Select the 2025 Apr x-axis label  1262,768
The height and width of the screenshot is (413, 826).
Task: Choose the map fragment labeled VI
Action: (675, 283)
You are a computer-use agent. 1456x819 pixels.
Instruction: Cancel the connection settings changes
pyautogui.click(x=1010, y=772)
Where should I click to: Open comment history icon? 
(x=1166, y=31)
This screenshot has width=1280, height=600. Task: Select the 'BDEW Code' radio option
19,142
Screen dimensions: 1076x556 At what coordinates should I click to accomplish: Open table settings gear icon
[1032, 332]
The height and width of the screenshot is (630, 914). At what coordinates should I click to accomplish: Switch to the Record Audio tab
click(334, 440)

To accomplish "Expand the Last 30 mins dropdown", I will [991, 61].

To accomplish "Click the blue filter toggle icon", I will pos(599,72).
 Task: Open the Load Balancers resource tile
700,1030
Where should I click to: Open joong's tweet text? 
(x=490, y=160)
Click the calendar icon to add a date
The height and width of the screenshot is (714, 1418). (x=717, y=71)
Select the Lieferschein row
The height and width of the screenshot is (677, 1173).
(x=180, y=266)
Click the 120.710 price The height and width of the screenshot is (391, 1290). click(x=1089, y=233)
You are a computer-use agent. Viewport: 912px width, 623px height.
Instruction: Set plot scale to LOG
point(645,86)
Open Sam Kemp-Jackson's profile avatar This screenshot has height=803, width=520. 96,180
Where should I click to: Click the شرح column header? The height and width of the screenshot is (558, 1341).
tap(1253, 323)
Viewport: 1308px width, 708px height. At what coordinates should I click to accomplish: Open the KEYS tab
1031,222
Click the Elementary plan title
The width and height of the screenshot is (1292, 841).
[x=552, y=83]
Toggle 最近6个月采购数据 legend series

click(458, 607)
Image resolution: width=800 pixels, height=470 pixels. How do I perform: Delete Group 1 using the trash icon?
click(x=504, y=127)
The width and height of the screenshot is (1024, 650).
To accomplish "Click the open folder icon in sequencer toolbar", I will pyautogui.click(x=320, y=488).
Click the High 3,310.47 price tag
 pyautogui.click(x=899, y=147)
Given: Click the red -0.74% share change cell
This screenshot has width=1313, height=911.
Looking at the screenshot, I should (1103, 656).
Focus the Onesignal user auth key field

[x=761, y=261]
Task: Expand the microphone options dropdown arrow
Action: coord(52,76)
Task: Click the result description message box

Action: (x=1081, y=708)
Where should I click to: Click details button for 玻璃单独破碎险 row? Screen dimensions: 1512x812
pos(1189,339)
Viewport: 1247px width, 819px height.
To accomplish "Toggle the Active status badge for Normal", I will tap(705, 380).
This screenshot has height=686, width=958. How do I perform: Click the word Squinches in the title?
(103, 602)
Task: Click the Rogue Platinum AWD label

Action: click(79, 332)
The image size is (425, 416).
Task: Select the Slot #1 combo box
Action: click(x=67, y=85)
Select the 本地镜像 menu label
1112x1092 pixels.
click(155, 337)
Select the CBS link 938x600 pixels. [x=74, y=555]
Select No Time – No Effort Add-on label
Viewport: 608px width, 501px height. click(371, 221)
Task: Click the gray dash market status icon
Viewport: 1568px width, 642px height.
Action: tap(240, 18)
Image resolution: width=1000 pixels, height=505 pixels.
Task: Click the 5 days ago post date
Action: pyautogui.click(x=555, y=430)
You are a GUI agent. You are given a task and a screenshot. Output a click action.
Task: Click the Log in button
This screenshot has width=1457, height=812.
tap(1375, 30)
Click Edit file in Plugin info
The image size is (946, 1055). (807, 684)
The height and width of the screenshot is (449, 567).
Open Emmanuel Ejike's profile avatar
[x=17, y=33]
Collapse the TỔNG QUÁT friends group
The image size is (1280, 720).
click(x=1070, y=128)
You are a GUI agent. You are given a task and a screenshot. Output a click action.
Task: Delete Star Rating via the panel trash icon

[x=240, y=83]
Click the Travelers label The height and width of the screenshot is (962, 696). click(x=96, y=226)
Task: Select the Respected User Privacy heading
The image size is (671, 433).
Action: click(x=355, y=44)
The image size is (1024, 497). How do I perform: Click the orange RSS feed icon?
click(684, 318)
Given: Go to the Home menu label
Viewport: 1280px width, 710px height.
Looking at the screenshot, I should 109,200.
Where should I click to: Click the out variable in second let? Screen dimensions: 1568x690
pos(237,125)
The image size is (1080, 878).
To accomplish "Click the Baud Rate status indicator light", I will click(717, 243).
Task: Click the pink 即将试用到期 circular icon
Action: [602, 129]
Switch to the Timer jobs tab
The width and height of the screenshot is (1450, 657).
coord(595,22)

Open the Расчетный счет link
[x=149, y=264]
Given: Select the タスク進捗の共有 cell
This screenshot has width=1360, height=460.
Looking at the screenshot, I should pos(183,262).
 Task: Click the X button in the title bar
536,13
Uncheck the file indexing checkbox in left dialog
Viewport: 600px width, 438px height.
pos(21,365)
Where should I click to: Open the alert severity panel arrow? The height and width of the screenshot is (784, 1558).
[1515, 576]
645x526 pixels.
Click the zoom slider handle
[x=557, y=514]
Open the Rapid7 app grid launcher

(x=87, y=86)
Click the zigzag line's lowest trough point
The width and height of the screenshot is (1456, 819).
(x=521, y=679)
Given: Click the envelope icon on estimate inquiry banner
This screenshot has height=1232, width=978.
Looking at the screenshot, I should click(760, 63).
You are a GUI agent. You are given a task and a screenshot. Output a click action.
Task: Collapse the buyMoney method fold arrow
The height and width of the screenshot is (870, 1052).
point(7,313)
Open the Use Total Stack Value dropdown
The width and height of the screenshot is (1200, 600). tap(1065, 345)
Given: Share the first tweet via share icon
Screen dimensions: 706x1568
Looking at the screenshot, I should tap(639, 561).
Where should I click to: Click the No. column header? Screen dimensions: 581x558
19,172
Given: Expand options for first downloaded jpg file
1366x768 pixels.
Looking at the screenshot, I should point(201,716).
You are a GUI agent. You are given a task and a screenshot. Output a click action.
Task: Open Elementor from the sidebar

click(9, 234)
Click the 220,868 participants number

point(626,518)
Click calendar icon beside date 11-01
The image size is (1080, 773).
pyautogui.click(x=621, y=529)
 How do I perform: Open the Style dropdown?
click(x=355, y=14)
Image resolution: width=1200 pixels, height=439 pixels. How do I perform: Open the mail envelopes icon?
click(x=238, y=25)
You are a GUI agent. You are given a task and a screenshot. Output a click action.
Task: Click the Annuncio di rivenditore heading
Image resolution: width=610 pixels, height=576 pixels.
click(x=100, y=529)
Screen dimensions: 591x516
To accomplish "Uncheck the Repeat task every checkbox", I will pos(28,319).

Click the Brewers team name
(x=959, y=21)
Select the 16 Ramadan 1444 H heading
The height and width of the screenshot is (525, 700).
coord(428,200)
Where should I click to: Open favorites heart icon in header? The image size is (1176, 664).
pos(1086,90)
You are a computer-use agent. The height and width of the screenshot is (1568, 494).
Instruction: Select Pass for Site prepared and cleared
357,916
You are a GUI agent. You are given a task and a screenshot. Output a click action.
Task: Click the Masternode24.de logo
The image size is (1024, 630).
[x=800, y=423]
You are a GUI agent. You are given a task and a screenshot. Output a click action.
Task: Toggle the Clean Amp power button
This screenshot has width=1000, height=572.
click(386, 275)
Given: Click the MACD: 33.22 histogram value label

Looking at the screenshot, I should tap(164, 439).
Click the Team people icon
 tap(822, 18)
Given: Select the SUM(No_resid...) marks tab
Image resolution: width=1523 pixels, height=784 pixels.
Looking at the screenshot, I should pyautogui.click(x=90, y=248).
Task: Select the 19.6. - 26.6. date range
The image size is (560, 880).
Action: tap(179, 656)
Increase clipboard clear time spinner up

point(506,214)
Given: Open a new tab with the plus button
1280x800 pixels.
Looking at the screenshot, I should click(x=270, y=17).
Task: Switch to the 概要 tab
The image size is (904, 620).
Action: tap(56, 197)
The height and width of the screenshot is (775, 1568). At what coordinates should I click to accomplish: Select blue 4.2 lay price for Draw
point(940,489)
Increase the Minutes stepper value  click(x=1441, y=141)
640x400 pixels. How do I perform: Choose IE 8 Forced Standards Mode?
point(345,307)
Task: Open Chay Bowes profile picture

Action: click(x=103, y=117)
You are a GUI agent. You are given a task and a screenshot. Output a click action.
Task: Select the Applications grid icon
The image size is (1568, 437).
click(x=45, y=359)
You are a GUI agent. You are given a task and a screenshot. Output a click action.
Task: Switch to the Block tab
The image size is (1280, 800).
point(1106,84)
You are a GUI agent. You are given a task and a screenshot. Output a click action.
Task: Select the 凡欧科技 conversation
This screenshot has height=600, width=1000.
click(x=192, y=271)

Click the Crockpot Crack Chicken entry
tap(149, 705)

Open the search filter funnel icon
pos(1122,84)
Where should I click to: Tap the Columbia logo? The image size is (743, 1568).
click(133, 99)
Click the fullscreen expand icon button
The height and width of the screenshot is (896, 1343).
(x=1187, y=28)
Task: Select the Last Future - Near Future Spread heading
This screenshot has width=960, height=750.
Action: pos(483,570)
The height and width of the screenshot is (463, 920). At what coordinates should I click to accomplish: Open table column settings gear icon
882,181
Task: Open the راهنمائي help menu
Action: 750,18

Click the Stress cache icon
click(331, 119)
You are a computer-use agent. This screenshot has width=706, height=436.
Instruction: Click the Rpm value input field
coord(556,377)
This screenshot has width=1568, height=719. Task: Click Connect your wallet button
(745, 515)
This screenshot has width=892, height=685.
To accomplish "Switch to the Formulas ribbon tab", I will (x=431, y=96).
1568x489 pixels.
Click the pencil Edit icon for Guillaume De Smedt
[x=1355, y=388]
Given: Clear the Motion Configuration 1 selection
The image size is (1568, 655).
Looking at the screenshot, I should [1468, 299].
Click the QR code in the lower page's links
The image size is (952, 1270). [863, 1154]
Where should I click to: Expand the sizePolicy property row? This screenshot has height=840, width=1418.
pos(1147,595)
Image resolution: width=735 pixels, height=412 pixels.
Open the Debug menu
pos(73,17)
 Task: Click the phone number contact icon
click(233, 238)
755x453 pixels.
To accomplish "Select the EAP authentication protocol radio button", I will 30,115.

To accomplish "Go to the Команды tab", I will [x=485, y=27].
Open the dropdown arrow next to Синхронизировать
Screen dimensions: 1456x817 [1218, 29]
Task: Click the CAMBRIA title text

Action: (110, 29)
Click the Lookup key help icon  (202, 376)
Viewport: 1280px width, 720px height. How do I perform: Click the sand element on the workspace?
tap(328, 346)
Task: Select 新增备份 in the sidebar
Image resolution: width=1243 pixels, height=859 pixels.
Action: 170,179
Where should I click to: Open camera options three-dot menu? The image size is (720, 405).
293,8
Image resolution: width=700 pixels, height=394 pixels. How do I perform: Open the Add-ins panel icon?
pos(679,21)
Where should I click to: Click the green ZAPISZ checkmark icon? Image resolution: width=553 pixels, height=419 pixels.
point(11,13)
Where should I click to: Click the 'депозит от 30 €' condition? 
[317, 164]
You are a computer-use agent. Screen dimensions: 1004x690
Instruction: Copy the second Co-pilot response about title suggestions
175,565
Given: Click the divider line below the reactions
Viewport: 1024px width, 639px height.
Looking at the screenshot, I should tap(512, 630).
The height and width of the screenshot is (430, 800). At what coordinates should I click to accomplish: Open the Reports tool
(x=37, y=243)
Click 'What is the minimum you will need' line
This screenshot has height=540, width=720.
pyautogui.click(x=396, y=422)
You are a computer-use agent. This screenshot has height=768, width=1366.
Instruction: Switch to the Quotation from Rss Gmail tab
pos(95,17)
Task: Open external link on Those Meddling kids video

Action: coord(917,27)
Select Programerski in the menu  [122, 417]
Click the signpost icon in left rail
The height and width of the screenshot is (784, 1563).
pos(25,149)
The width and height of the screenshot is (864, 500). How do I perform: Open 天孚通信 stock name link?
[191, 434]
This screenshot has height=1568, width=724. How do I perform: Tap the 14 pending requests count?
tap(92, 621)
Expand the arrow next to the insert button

● ● ●

To do => Write only the number of lines in the data where the string "Last" can be found.

Answer => 2